Sunday, May 08, 2011

Hanna (2011)



A nice action flick whose plot closely follows The Bourne Identity, with a teenage girl killing machine fighting against corrupt elements of the CIA who are responsible for creating her.   Great movie? Certainly not.  Hanna teases some larger ideas of coming of age, fairytales, family, violence but these just add a rich background to the film.  This film has nothing great to say and one will not learn anything from watching it (except perhaps about filmmaking).  Are there holes in the plot? Sure.  Plenty.  Is the formula of precocious young girl as a killer a little bit of a tired? Certainly it has been done before.  Yet against these weaknesses the filmmakers’ considerable craft distinguishes Hanna from the standard summer action flick.

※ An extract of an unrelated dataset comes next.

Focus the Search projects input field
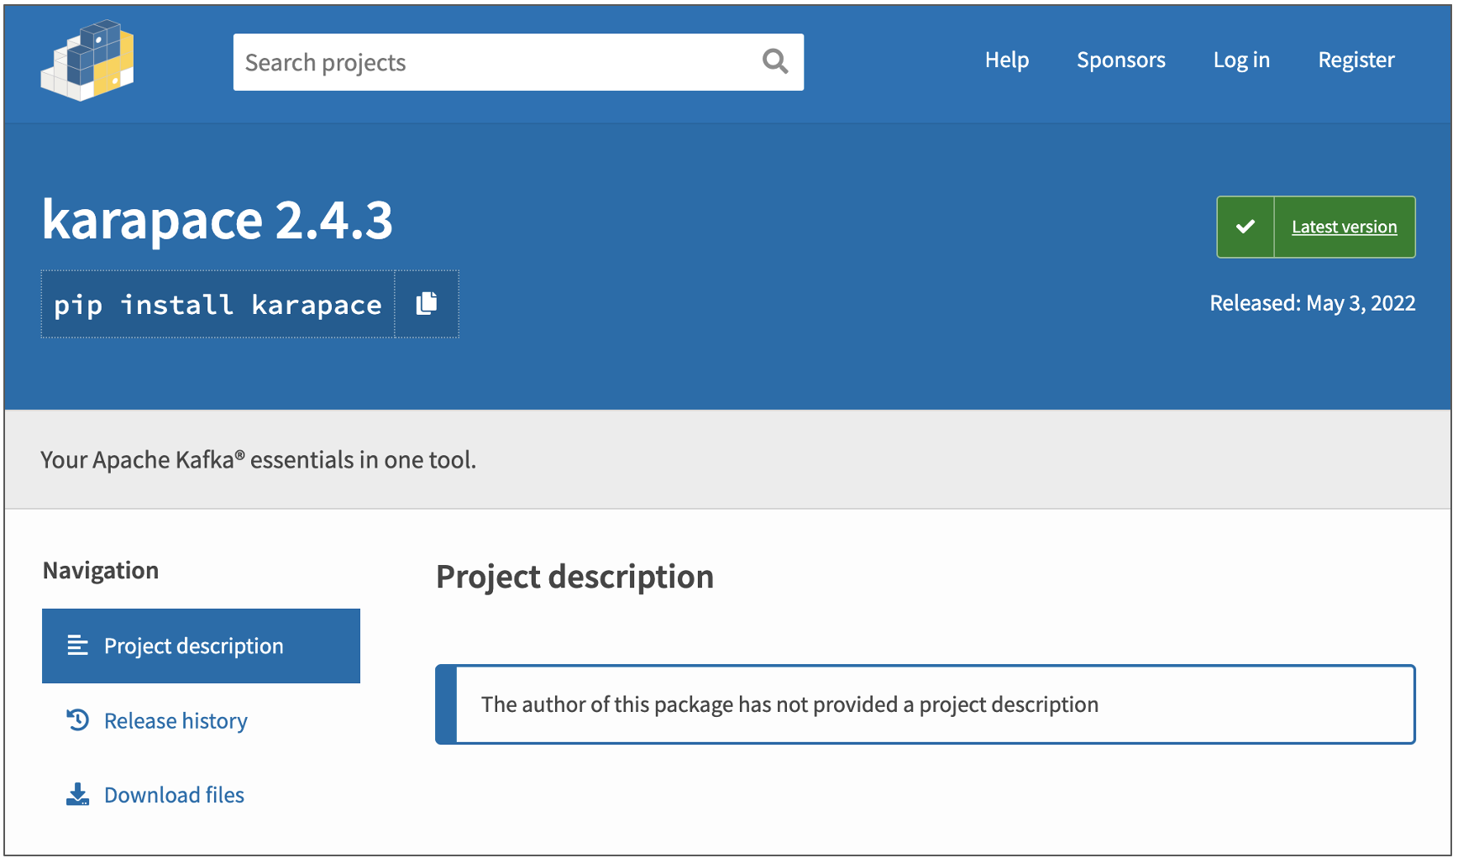Viewport: 1458px width, 863px height. 496,62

The pacing perhaps best shows the difference between a filmmaker like Wright and a hack like Michael Bay.  The only time a Bay movie slows down is for poorly phrased exposition or weak character development.  Then it’s on to the action.  In films like Transformers and the like, such scenes seem obligatory parts that are forced into the action.  Wright knows how and when to let a scene play out.  One example finds Hanna on a date with an older boy as they watch a flamenco group perform around a campfire.   It works because the music is powerful, the human voice contrasts with the film’s electronic score (excellently done by the Chemical Brothers), the scene plays on Hanna’s never having heard music, which frankly could have been a bit much (a girl who has never seen the world adapts so quickly to all these new experiences?).  But the scene isn’t forced and Hanna’s wonder at hearing music isn’t overplayed; Wright just shoots the singing and dancing, with only a couple of quick reaction shots during the two or so minutes. It certainly isn’t the type of pause in the action that a studio would allow in a tent pole summer film.  

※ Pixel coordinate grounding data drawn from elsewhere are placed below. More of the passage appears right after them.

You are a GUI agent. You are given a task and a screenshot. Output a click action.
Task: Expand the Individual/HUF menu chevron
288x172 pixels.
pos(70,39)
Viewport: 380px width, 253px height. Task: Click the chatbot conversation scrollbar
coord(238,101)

The camera work is excellent throughout.  Including at least one remarkable tracking shot seems to be a hallmark of Wright’s.  The Atonement tracking shot was technically amazing and has been much praised but also critiqued for being unnecessary and indulgent.  Hanna includes another technically excellent tracking shot, although not at the level of complexity as the one from Atonement.  Hanna’s tracking shot follows the father as he walks out of an airport, continues down the street, realizes he is being followed, goes down an escalator into the subway, and then in the station kicks the shit out of three men.   Much like this film, the shot won’t be long remembered because it has no larger significance.  It is a bit of craft that functions well in film and provides a contrast to the rapid cuts in other scenes. 

Saoirse Ronan is excellent and plays the teenager as killer role to the full.  Eric Bana is perfectly fine as the dad.  Cate Blanchett’s evil CIA operative is the weakest character in the film.  Blanchett plays individual scenes well but her character’s motivations and developed rather unevenly. 

The plotting has major logical weaknesses but the screenplay gets a couple of key things right.  First, the film is willing to kill off the father.  No forced happy endings here.  Second, the ending and particularly the final line of dialogue directly refer back to the opening scene but the connection is forced.  Wright doesn’t linger on it which helps avoid making the bookend quote feel forced.  The link between the quotes also serves a purpose.  In the third act, the film shows Hanna perhaps having a revelation and giving up violence.  The film toys with taking that sentimental path but the end show that Hanna is what she has been made to be.  At the end of the film Hanna is who she was at the beginning of the film, a trained killer.